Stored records
· · ·

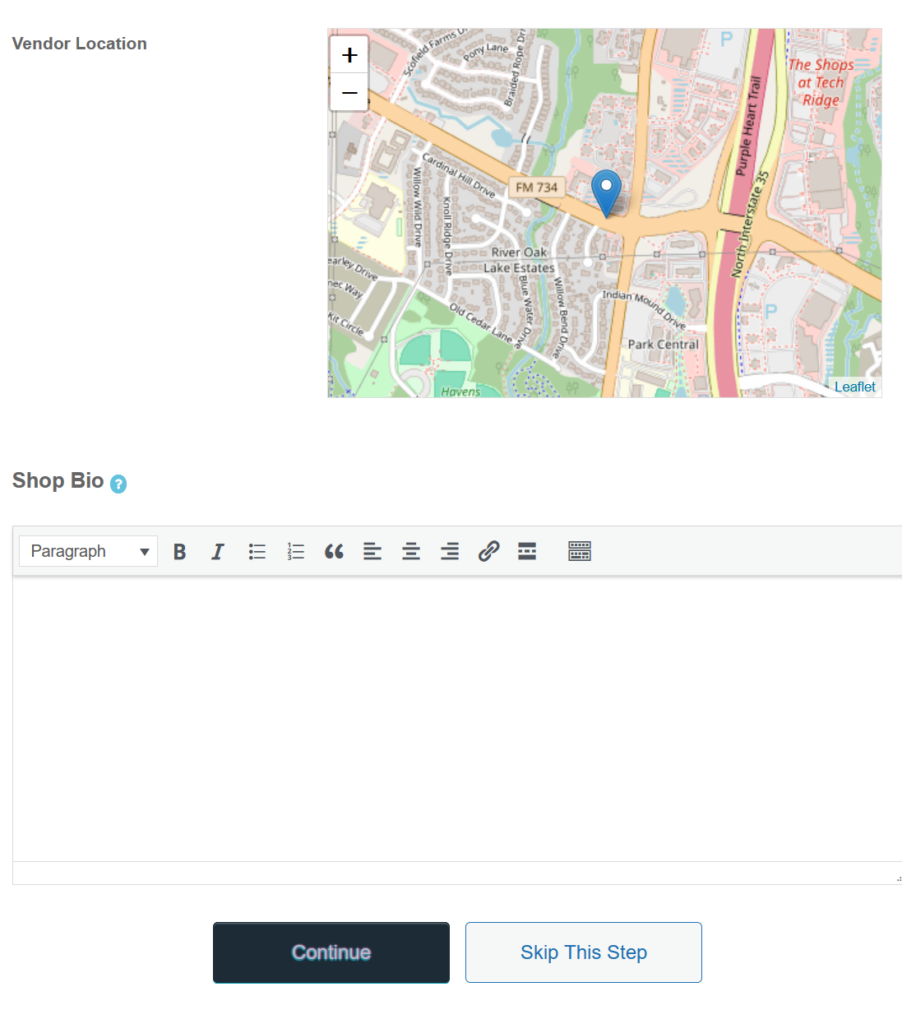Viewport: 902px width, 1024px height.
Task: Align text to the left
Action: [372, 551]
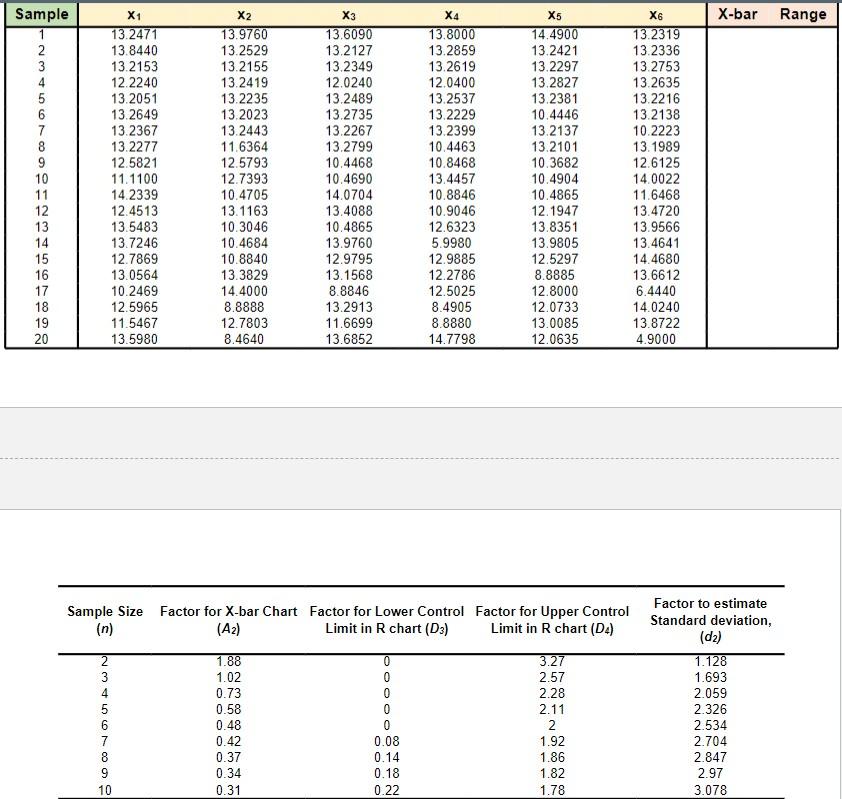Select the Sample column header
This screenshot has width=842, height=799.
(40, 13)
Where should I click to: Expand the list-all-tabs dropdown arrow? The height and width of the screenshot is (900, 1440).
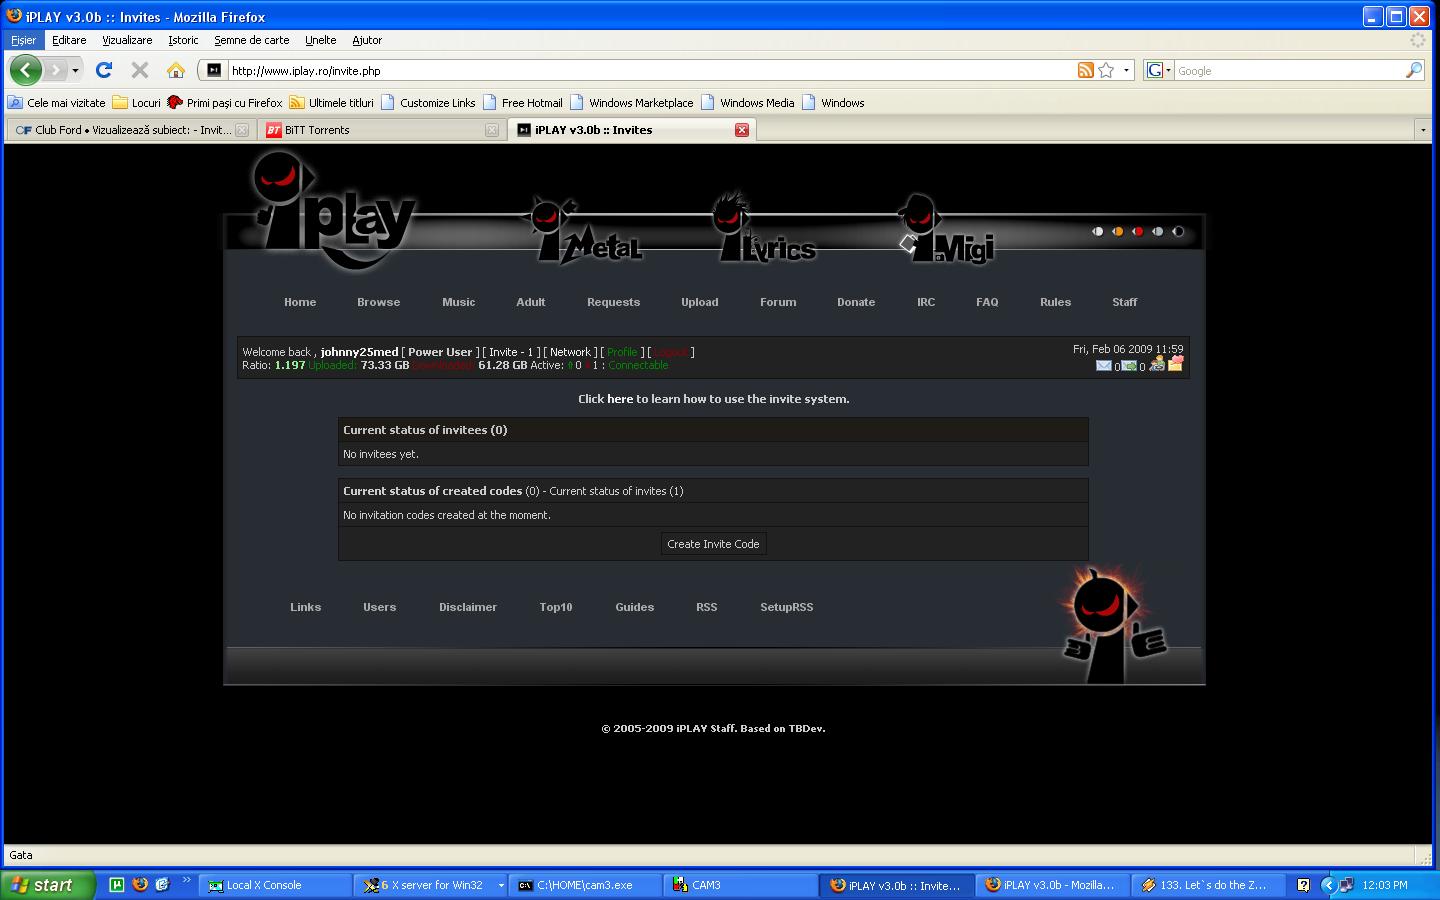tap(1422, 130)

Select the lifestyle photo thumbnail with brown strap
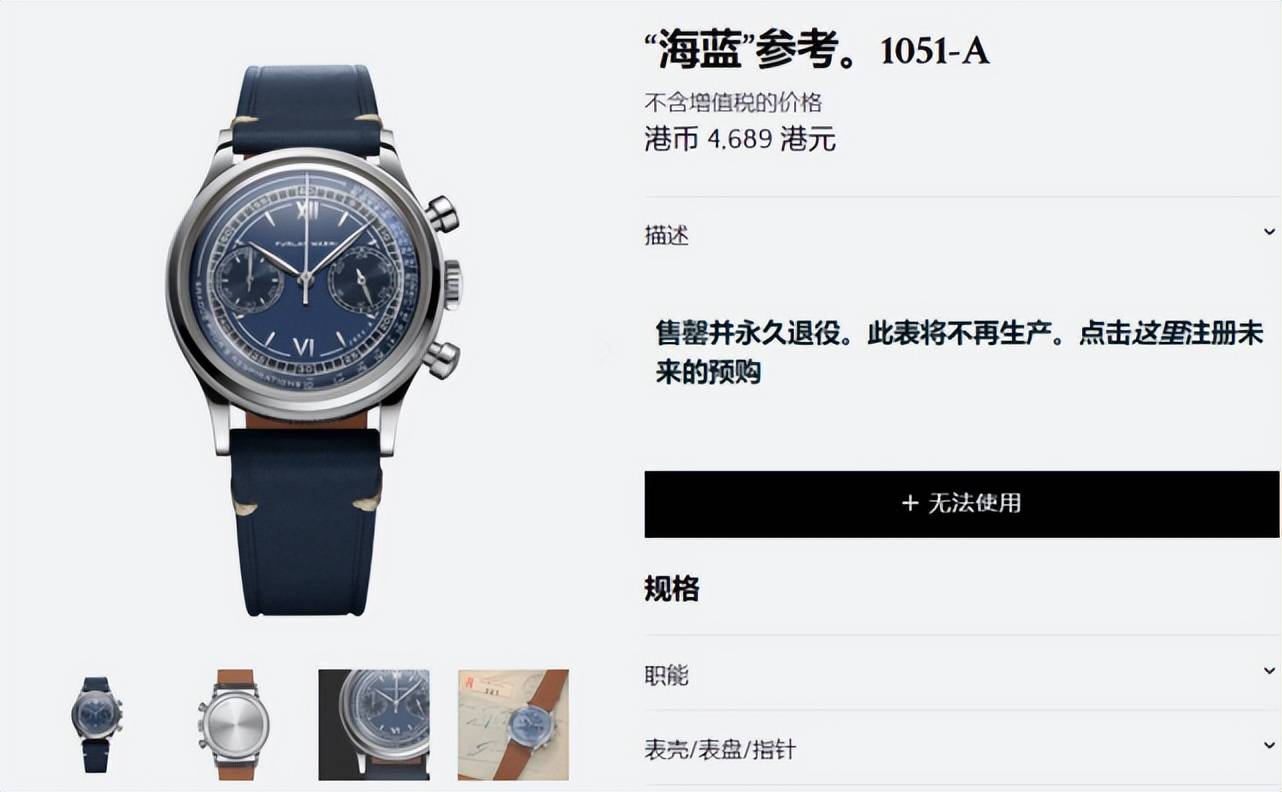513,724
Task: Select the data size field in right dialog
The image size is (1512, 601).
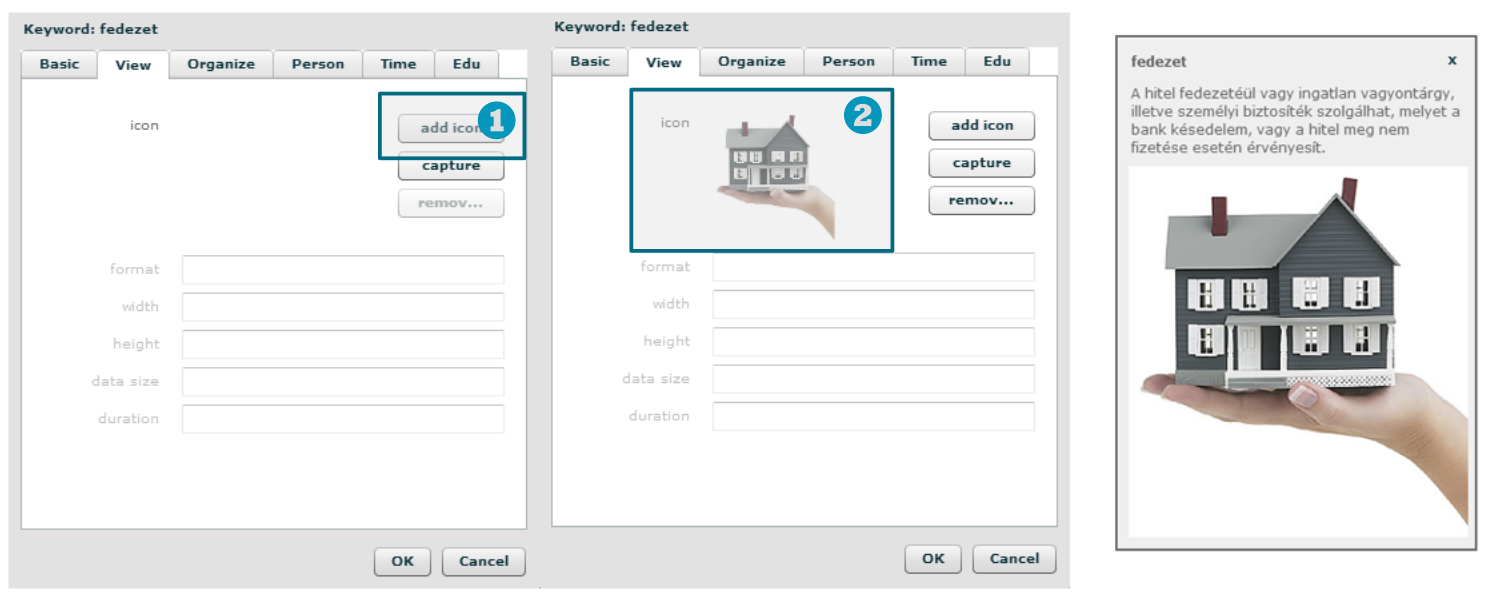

· · ·

• [Exercise objective]
Please return every line of the records that contains the word "size".

• [Expected output]
Task: Select the data size field in right dialog
The image size is (1512, 601).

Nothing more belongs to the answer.